Vasopressin V(1B) Receptor Antagonists as Potential Antidepressants

Accumulating evidence shows that certain populations of depressed patients have impaired hypothalamus-pituitary-adrenal (HPA) axis function. Arginine-vasopressin (AVP) is one of the primary factors in HPA axis regulation under stress situations, and AVP and its receptor subtype (V(1B) receptor) play a pivotal role in HPA axis abnormalities observed in depression. Based on this hypothesis, several non-peptide V(1B) receptor antagonists have been synthesized, and the efficacies of some V(1B) receptor antagonists have been investigated in both animals and humans. V(1B) receptor antagonists exert antidepressant-like effects in several animal models at doses that attenuate the hyperactivity of the HPA axis, and some of their detailed mechanisms have been delineated.

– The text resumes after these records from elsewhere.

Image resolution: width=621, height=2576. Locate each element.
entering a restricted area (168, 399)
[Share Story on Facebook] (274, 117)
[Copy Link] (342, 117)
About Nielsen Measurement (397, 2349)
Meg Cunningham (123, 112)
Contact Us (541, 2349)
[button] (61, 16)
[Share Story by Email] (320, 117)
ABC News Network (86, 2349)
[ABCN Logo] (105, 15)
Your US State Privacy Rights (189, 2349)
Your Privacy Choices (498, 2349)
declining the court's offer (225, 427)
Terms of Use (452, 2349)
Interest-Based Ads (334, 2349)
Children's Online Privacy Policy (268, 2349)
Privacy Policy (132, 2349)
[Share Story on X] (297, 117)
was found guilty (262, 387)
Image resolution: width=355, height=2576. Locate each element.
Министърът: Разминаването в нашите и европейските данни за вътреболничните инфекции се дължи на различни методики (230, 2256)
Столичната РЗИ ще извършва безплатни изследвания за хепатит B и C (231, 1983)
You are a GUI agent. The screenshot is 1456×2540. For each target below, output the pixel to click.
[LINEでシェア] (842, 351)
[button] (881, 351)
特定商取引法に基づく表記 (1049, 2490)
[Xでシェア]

These results obtained in animal models were, at least partly, reproduced in clinical trials. At least 2 V(1B) receptor antagonists (TS-121 and ABT-436) showed tendencies to reduce the depression scores of patients with major depressive disorder at doses that attenuate HPA axis hyperactivity or block the pituitary V(1B) receptor. Importantly, TS-121 showed a clearer efficacy for patients with higher basal cortisol levels than for those with lower basal cortisol levels, which was consistent with the hypothesis that V(1B) receptor antagonists may be more effective for patients with HPA axis hyperactivity. Therefore, V(1B) receptor antagonists are promising approaches for the treatment of depression involving HPA axis impairment such as depression.